El acceso al trabajo: un derecho en pausa
Ismael tiene claro que la integración de los discapacitados en el ámbito laboral requiere dos condiciones: el esfuerzo del propio discapacitado y una actitud favorable del entorno. El problema, dice, está en que “adaptar un puesto de trabajo o invertir en formación cuesta dinero, y muchas empresas no están dispuestas a hacerlo”.
En algunos países, la legislación establece incentivos fiscales para los empresarios que contratan personas con discapacidad. También se les obliga a cumplir con cuotas de inclusión y a eliminar barreras en los lugares de trabajo. A pesar de ello, los resultados siguen siendo modestos.
Muchos discapacitados que hoy tienen empleo lo hacen en talleres protegidos, asociaciones o cooperativas impulsadas por sus propias familias. En la función pública hay más avances que en el sector privado, pero aún queda mucho por recorrer.
Desaparecer la silla (aunque sea por un rato)
A Félix Muñoz, un amigo le dijo una vez: “Con el tiempo he llegado a olvidarme de tu silla de ruedas”. Félix es afable, conversador y sereno. Desde su escasa movilidad escribe cuentos y artículos, aunque admite: “Lo hago lento, porque necesito ayuda”. Tiene el teléfono adaptado, utensilios personalizados y una admirable fuerza de voluntad. Aun así, confiesa: “Me gustaría valerme mejor por mí mismo y poder trabajar”.
Como él, muchas personas con discapacidad se enfrentan cada día a necesidades básicas que no siempre son cubiertas. Poder salir de casa, asistir a una obra de teatro, visitar un museo o simplemente tomarse algo con amigos son cosas que para muchos son derechos adquiridos, pero para otros siguen siendo obstáculos que parecen insalvables.
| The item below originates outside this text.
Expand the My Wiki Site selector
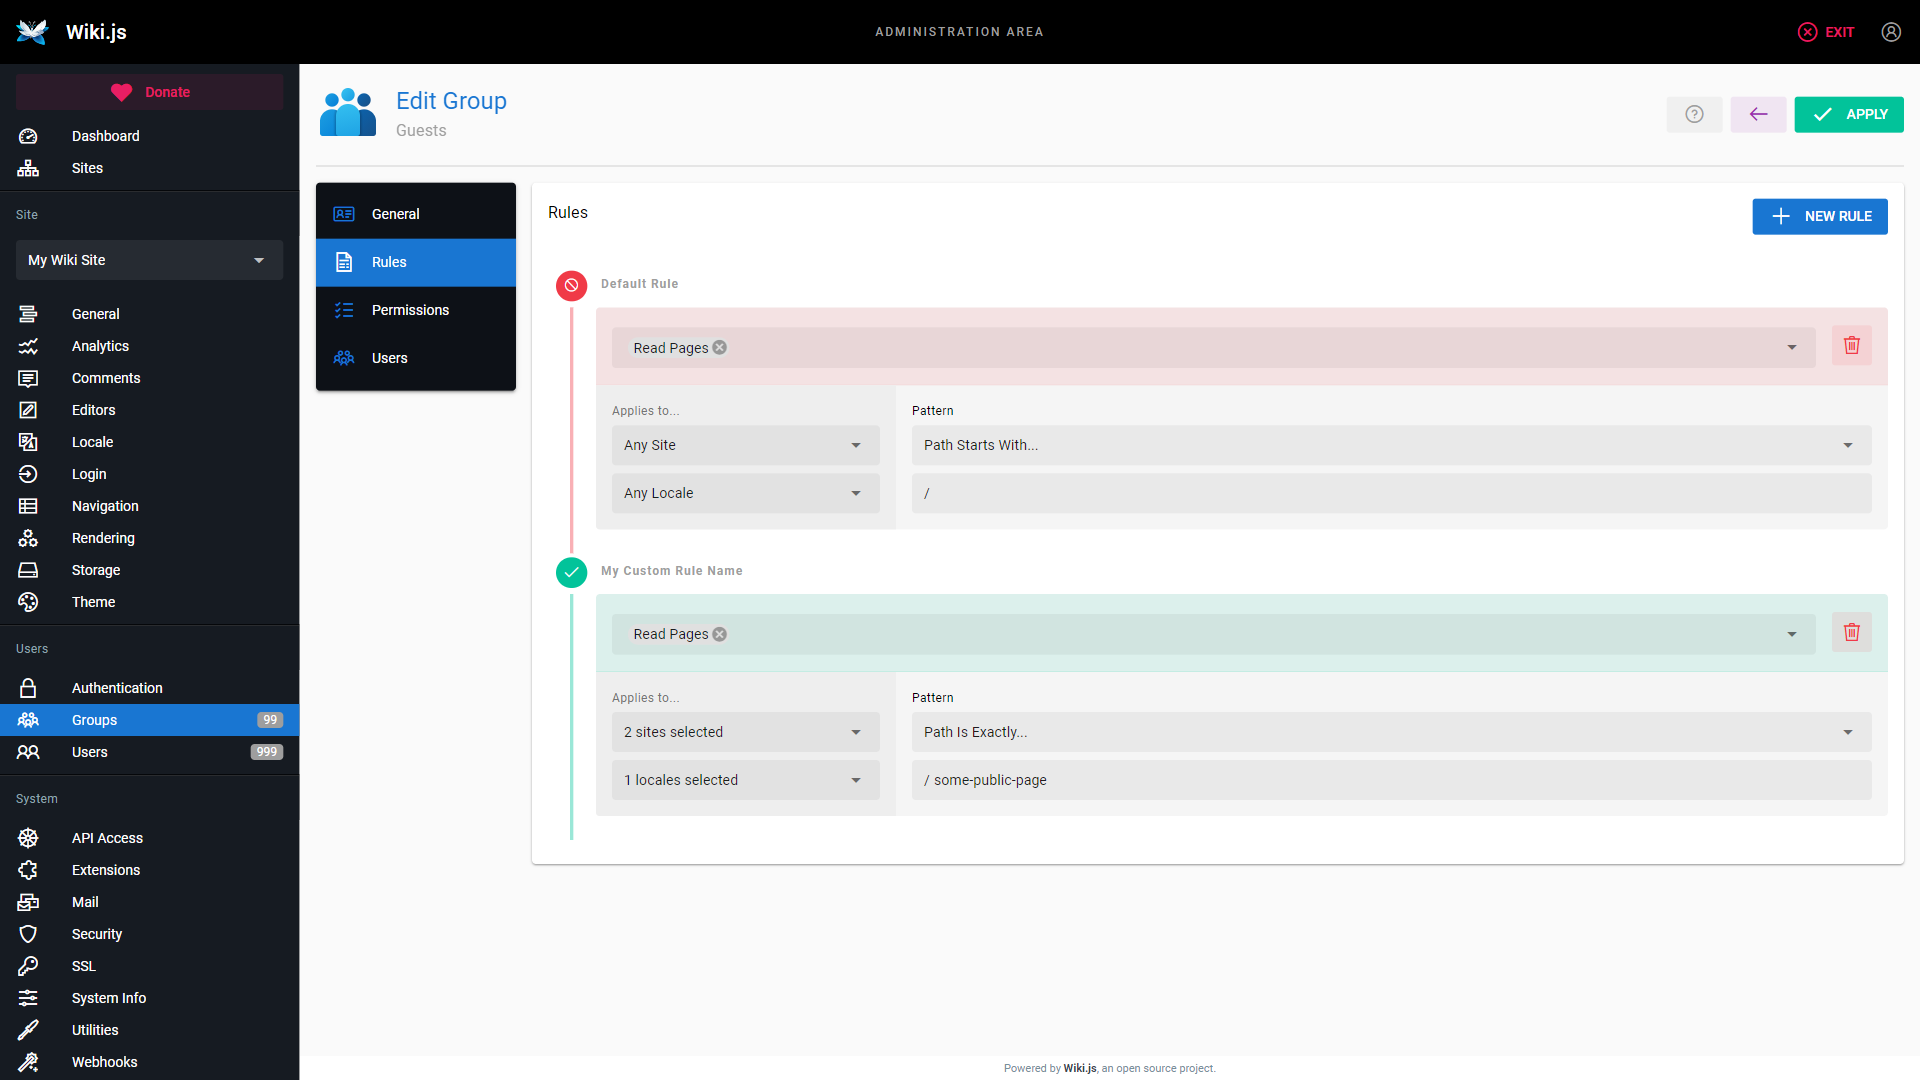1920x1080 pixels. [x=149, y=260]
Romper con la imagen del monstruo
Durante siglos, la cultura popular ha cargado a la discapacidad con estigmas. Desde bufones y mancos con garfios hasta ciegos codiciosos, hemos construido un imaginario lleno de caricaturas. Esa imagen, alimentada por el miedo y la ignorancia, es uno de los mayores frenos a la integración de los discapacitados.
Quienes realmente conocen ese mundo —familiares, voluntarios, amigos— saben que no hay un “otro lado”, no hay una “realidad paralela”. Hay una sola realidad, compartida por todos. Una realidad en la que es posible la dignidad, la participación y también la alegría.
Como decía Nietzsche: “Quien lucha contra monstruos, debe cuidar de no convertirse en uno”. Ver la discapacidad con ojos humanos, sin paternalismos ni heroísmos, es el primer paso hacia una sociedad verdaderamente inclusiva.